The challenge we all face is that the only legal tender in the United States is the dollar. When we go to work, dollars are what our paychecks deliver. When something is purchased, it is purchased with dollars. We are forced every day to transact in dollars that by design decrease in value. We are forced to accept and use bad money.


Good money retains value. So to retain and grow wealth, we need to exchange our bad money for good money, or something more valuable than money.


What constitutes good money? I mentioned precious metals above, specifically gold. With only slight fluctuations, gold has retained its value consistently for over 6000 years. Priced in ounces of gold, things 2000 years ago in the Roman Empire cost the same or slightly more than those same things today. Over time, prices should come down slightly due to better manufacturing techniques and processes. In a properly managed economy supported by good money, a slight deflation is normal.

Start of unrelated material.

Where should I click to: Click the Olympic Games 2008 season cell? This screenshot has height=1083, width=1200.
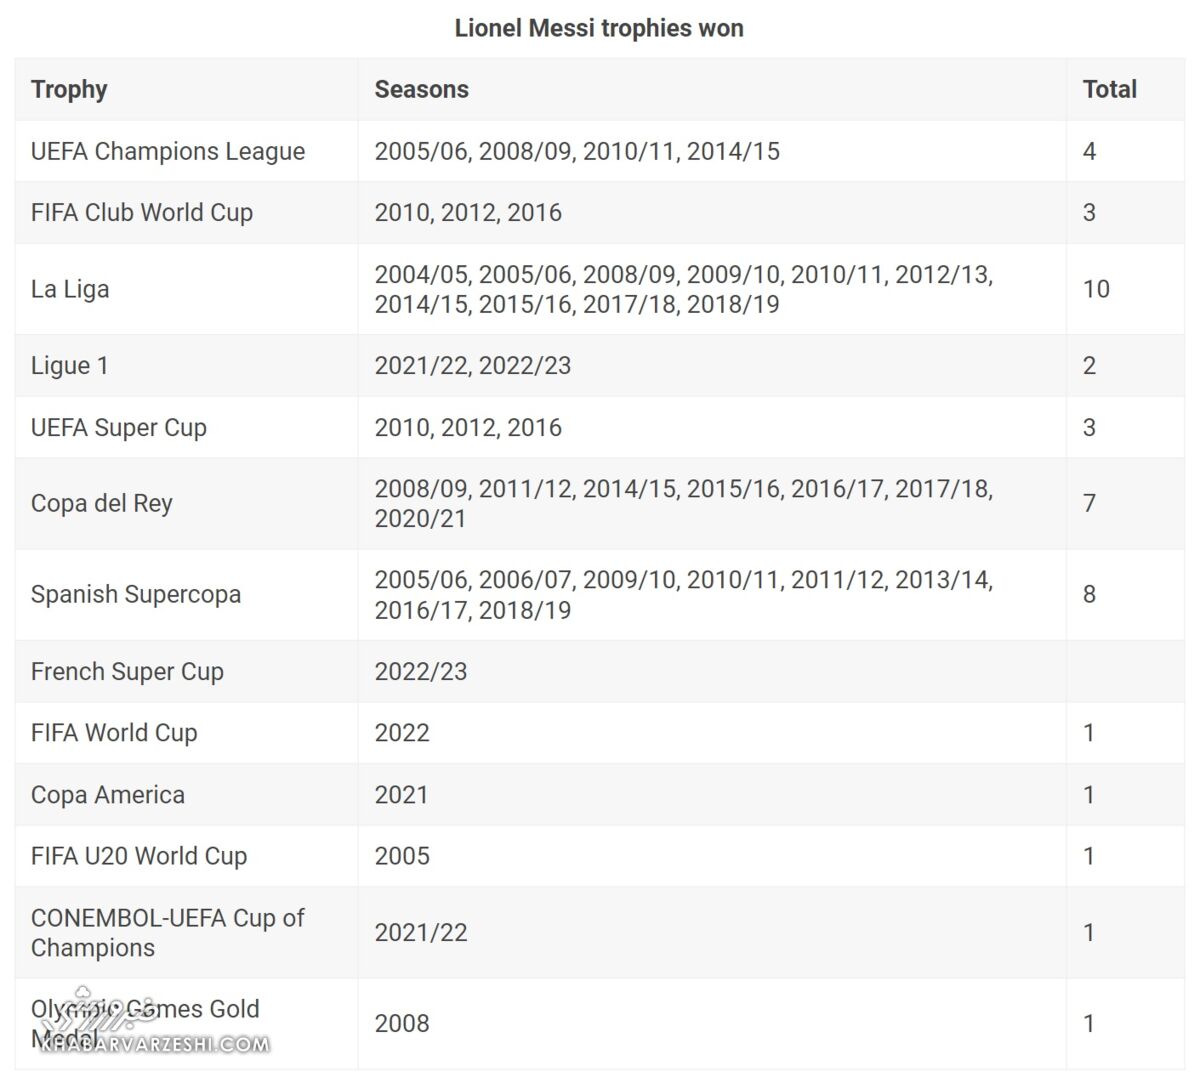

Another excellent form of money that holds its value is Bitcoin and similar cryptos that have a fixed quantity ever available. Because of increased demand as more entities adopt Bitcoin, its value has actually increased significantly. Eventually, this demand will stabilize, but there are likely several more years to go before that occurs. At the end of the day, there will only ever be 21 million Bitcoin produced, and with a growing world population, demand will by default increase, whereas with gold, nobody knows the full supply.


Transacting with these alternate forms of money is challenging because either the merchants don't accept them in payment for goods and services, or because they are not legal tender. But they can be used as a store of value that will keep up with inflation.


Stocks and real estate can also be used as a store of value, so long as the asset is conservative and has a set of features causing it to retain value. The advantage of these types of assets is that they not only retain value, but they also throw off an income by paying a dividend or rent. Famed investor Warren Buffett is a huge fan of dividend paying stocks that produce income, versus a bar of gold buried in the ground that produces nothing.


At the end of the day, if you want to retain and build wealth over time, you must frequently exchange your income of bad money (dollars) for good money (precious metals, Bitcoin, stocks, or real estate). Or as famed Rich Dad Poor Dad author Robert Kiyosaki would say, constantly "Buy Assets" that retain value and preferably also throw off income.


Ensure your bad money chases good money, and never exchange your good money for bad money.


If you need bad money to buy something, borrow the bad money using your good money as collateral, then pay back the bad money with even less valuable bad money over time. By not selling the good asset for bad money, you also avoid capital gains taxes on the good asset.


Yes, in the modern economy, borrowing your way to wealth is a viable strategy if you are conservative in the approach. Best of all, anyone can do this.